Exercise aim >>
Put every line of the data below into a numbered list, skipping blank lines. Leave the pictures out of your answer.

Supplied data >>

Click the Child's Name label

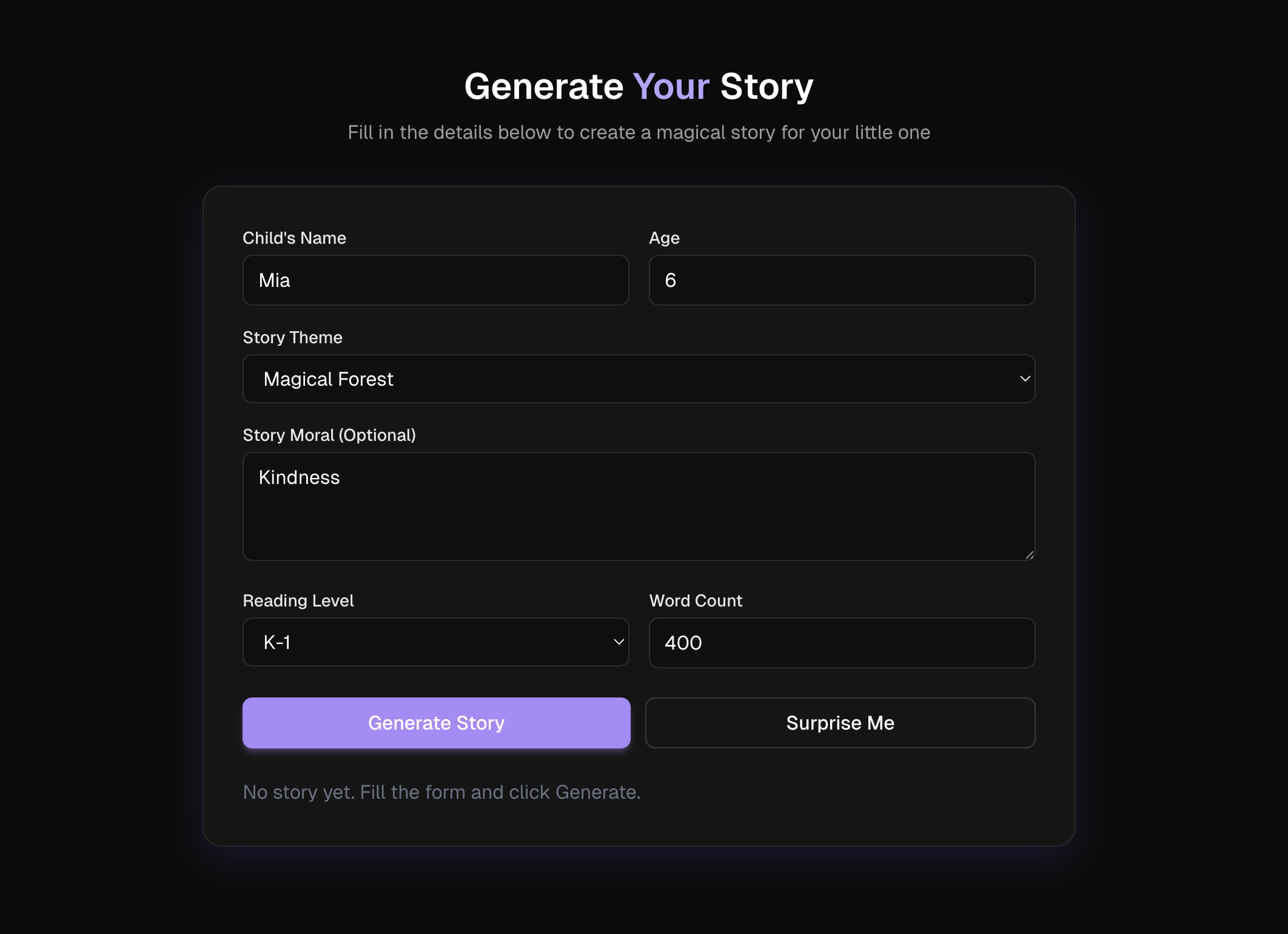294,238
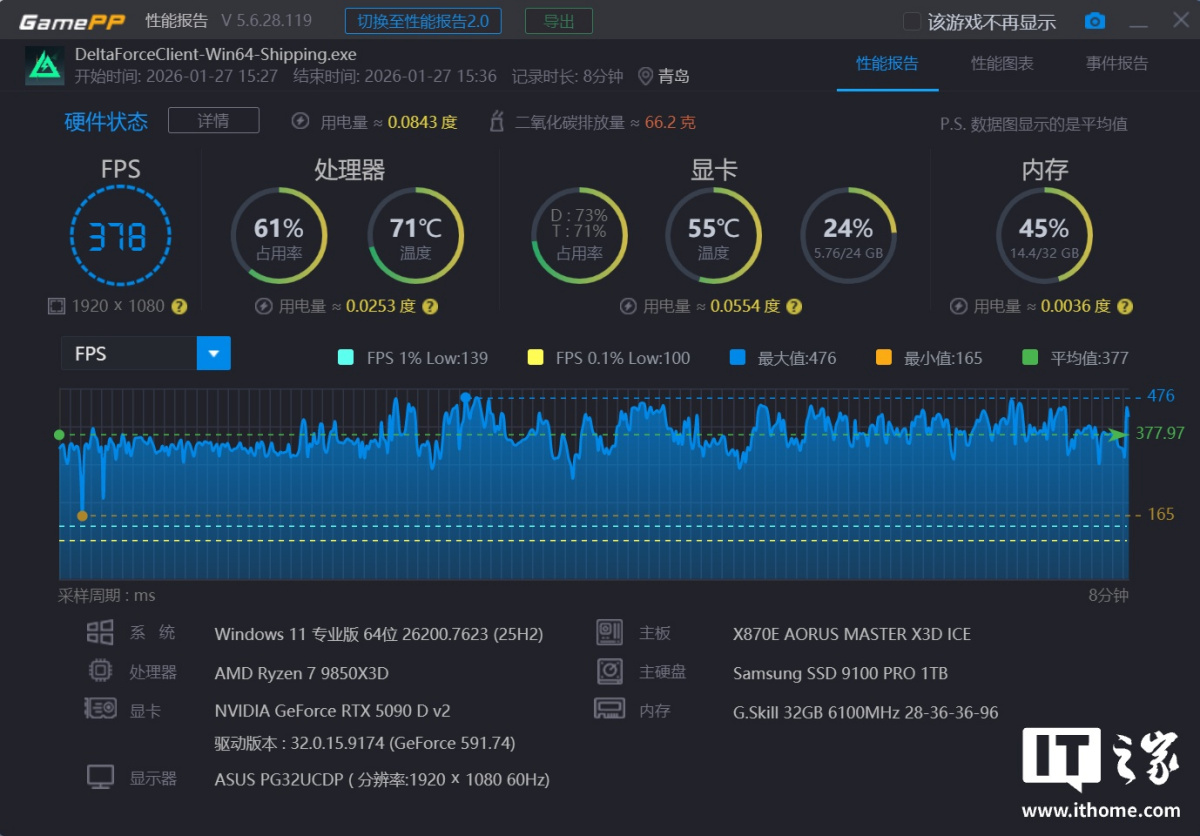Switch to the 性能图表 tab
The image size is (1200, 836).
(1001, 63)
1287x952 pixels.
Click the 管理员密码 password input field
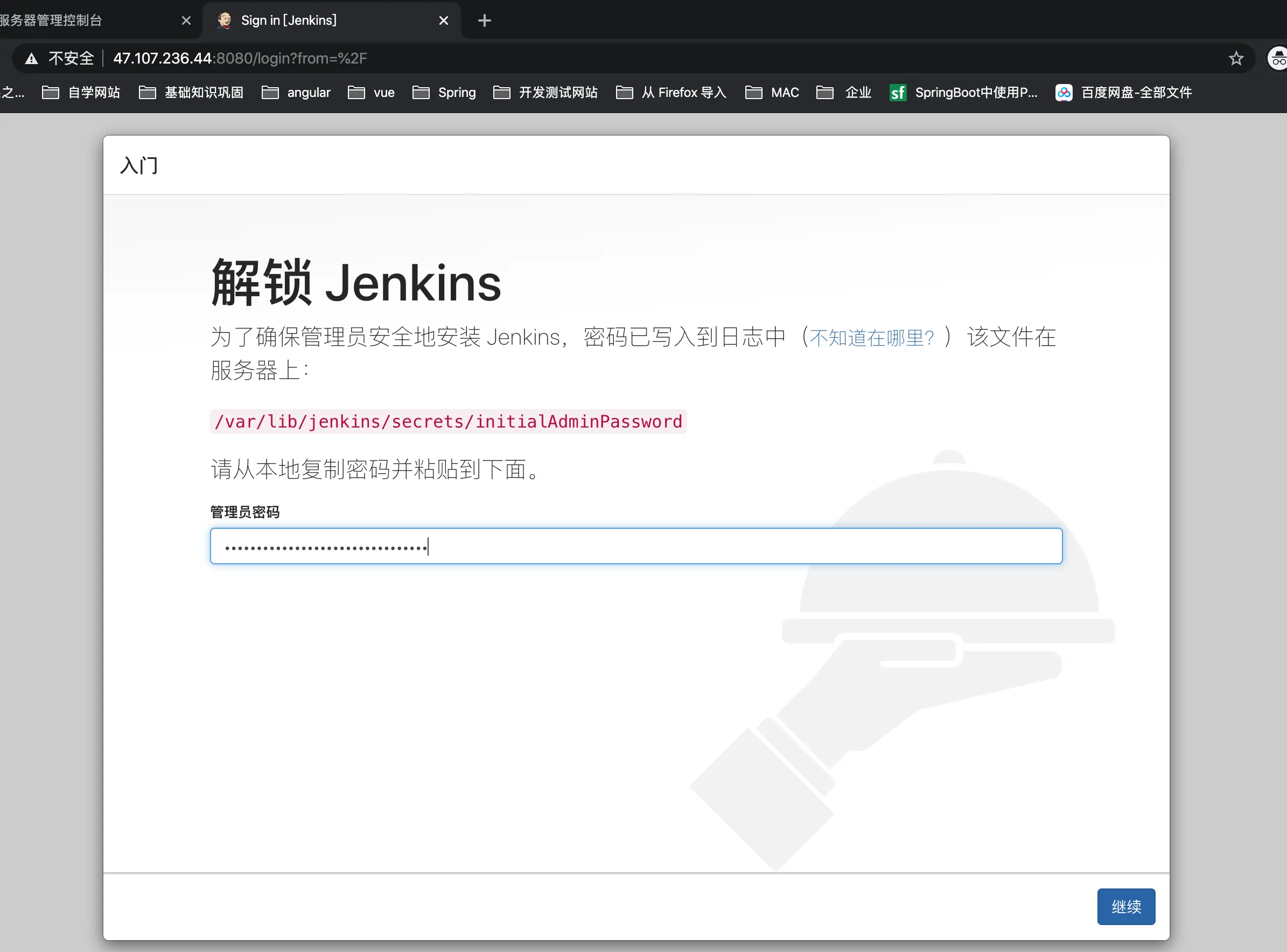[x=634, y=545]
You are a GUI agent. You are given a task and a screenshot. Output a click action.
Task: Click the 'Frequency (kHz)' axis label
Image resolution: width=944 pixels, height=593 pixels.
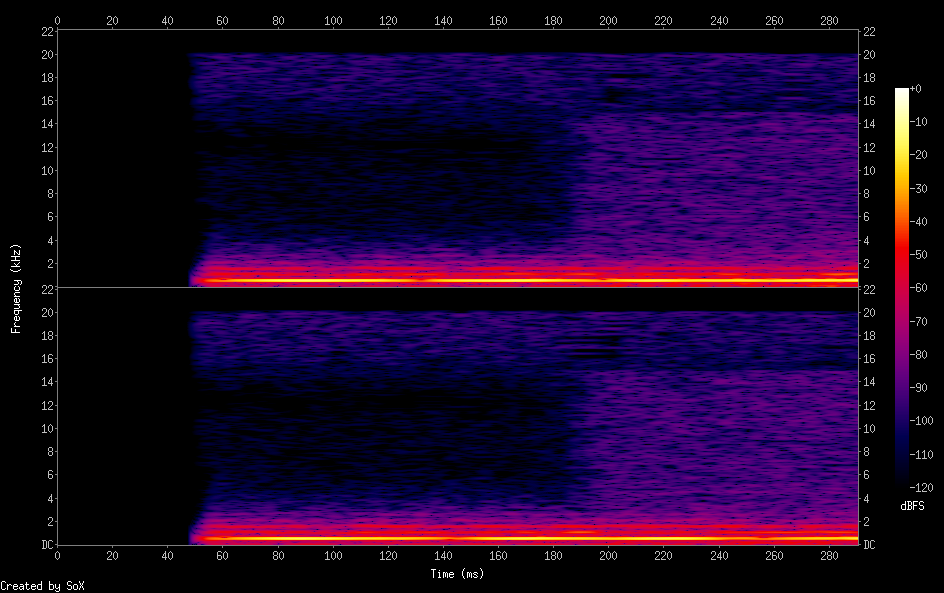pyautogui.click(x=16, y=288)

The answer >>
1. Click the Child's Name label
2. 294,238
3. Switch to the 性能图表 tab
4. The image size is (1200, 836).
5. (1001, 63)
6. 1287x952 pixels.
7. Click the 管理员密码 password input field
8. [x=634, y=545]
9. You are a GUI agent. You are given a task and a screenshot. Output a click action.
10. Task: Click the 'Frequency (kHz)' axis label
11. Image resolution: width=944 pixels, height=593 pixels.
12. pyautogui.click(x=16, y=288)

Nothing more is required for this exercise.